● **Aim of the task**
The entries need to be copied exactly.

● **Information provided**
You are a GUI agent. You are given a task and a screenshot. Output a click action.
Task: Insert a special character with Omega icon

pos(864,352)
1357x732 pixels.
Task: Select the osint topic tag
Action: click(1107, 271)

● **Reply to the exercise**
You are a GUI agent. You are given a task and a screenshot. Output a click action.
Task: Insert a special character with Omega icon

pos(864,352)
1357x732 pixels.
Task: Select the osint topic tag
Action: click(1107, 271)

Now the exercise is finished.